__TASK OBJECTIVE__
Word for word, return every record that follows.
____ RECORDS PROVIDED
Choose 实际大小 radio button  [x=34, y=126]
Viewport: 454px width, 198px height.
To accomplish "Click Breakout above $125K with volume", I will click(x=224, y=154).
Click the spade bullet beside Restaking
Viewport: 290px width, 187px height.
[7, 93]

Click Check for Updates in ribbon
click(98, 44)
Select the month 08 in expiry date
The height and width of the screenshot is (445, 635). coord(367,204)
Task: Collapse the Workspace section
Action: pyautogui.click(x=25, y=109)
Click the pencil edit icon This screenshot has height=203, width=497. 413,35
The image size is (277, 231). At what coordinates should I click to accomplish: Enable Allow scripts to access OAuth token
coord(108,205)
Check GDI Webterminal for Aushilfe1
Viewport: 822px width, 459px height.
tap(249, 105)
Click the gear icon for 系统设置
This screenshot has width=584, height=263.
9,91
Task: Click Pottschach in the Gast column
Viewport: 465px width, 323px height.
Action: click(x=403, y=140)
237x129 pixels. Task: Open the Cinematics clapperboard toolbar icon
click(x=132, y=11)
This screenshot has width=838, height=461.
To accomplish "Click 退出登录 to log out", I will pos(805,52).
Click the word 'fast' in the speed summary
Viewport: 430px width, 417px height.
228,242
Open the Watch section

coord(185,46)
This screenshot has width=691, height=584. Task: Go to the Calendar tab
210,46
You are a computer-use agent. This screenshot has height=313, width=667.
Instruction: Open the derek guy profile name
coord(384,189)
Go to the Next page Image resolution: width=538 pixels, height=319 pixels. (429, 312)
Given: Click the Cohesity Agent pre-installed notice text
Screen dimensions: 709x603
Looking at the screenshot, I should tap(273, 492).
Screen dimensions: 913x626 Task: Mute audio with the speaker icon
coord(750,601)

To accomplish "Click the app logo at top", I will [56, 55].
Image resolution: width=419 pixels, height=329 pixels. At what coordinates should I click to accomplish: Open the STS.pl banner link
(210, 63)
________
__ANSWER__
Choose 实际大小 radio button  [x=34, y=126]
Viewport: 454px width, 198px height.
To accomplish "Click Breakout above $125K with volume", I will click(x=224, y=154).
Click the spade bullet beside Restaking
Viewport: 290px width, 187px height.
[7, 93]

Click Check for Updates in ribbon
click(98, 44)
Select the month 08 in expiry date
The height and width of the screenshot is (445, 635). coord(367,204)
Task: Collapse the Workspace section
Action: pyautogui.click(x=25, y=109)
Click the pencil edit icon This screenshot has height=203, width=497. 413,35
The image size is (277, 231). At what coordinates should I click to accomplish: Enable Allow scripts to access OAuth token
coord(108,205)
Check GDI Webterminal for Aushilfe1
Viewport: 822px width, 459px height.
tap(249, 105)
Click the gear icon for 系统设置
This screenshot has width=584, height=263.
9,91
Task: Click Pottschach in the Gast column
Viewport: 465px width, 323px height.
Action: click(x=403, y=140)
237x129 pixels. Task: Open the Cinematics clapperboard toolbar icon
click(x=132, y=11)
This screenshot has width=838, height=461.
To accomplish "Click 退出登录 to log out", I will pos(805,52).
Click the word 'fast' in the speed summary
Viewport: 430px width, 417px height.
228,242
Open the Watch section

coord(185,46)
This screenshot has width=691, height=584. Task: Go to the Calendar tab
210,46
You are a computer-use agent. This screenshot has height=313, width=667.
Instruction: Open the derek guy profile name
coord(384,189)
Go to the Next page Image resolution: width=538 pixels, height=319 pixels. (429, 312)
Given: Click the Cohesity Agent pre-installed notice text
Screen dimensions: 709x603
Looking at the screenshot, I should tap(273, 492).
Screen dimensions: 913x626 Task: Mute audio with the speaker icon
coord(750,601)

To accomplish "Click the app logo at top", I will [56, 55].
Image resolution: width=419 pixels, height=329 pixels. At what coordinates should I click to accomplish: Open the STS.pl banner link
(210, 63)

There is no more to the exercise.